Correspondance de Voltaire/1751/Lettre 2222
Christine par l’esprit, Gustave par le cœur,
Régnez, embellissez, affermissez le trône ;
Le Russe en ses déserts en pâlit de terreur,
Minerve dans Berlin félicite Bellone,
Et toutes deux ont dit : Allons vers notre sœur,
Son empire est le nôtre, et c’est nous qu’on couronne.
Madame, permettez que parmi tant de voix qui applaudissent et qui souhaitent à Votre Majesté un règne heureux, la voix d’un ancien serviteur se fasse entendre.
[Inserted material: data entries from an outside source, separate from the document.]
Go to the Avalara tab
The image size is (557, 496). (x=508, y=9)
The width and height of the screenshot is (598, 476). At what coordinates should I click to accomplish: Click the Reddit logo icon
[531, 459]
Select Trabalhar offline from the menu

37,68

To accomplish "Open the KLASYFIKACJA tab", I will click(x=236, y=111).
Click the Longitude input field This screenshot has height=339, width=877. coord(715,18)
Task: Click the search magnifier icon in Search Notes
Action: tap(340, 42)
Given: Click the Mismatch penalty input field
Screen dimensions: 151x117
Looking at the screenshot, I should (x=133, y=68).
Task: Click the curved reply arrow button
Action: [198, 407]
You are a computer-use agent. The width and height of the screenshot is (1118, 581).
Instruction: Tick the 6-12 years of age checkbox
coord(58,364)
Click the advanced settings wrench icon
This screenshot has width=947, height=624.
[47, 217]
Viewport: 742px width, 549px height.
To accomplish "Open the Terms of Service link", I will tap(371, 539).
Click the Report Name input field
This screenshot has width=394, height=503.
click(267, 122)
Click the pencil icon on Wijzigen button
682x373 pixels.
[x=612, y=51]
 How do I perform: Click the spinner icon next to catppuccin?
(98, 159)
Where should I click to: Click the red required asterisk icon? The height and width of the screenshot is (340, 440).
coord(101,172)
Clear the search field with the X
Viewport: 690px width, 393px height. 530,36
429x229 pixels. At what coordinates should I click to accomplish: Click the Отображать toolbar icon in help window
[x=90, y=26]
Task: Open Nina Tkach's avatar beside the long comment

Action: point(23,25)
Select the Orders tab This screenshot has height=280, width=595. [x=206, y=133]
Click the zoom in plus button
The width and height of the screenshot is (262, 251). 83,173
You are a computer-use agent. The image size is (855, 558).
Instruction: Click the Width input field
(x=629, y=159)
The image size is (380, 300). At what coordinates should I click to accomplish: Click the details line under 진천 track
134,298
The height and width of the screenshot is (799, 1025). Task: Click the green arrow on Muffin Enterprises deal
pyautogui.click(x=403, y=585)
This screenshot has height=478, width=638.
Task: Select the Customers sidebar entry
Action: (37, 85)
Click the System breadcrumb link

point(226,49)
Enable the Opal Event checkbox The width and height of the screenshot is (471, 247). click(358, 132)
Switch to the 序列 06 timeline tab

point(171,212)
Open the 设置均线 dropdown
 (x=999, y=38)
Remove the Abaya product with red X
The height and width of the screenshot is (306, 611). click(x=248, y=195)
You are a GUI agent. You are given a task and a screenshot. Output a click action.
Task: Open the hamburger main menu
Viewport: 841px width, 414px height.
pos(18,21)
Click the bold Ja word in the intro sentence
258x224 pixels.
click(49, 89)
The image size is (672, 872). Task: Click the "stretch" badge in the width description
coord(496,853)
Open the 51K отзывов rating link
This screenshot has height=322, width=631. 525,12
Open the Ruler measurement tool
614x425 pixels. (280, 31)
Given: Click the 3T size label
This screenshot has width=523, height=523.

Que ne puis-je ressembler à Descartes, qui alla se mettre aux pieds de Christine ! Souffrez qu’au moins je présente un tribut à Votre Majesté : c’est un recueil[2] qu’on s’est avisé d’imprimer à Dresde, et dont j’ai corrigé toutes les fautes à la main ; il est rempli d’additions et de changements. Il n’y a au monde que deux exemplaires ainsi corrigés, l’un pour un héros digne d’être votre frère, l’autre pour son auguste sœur. C’est par cette rareté seule que cet ouvrage mérite peut-être d’être honoré d’une place dans la bibliothèque de Votre Majesté. Si on veut admirer ce qui est rare en effet par soi-même, et ce qui est d’un prix inestimable, il faut ou aller à Stockholm ou être à Potsdam. Il y a longtemps que j’ai vu une épître charmante que l’Apollon de Prusse a faite pour la Pallas de Suède. Après un tel tribut payé par une divinité à une autre, comment un profane oserait-il parler, soit en vers, soit en prose ?
Je suis avec le plus profond respect, madame, de Votre Majesté le très-humble et très-obéissant serviteur.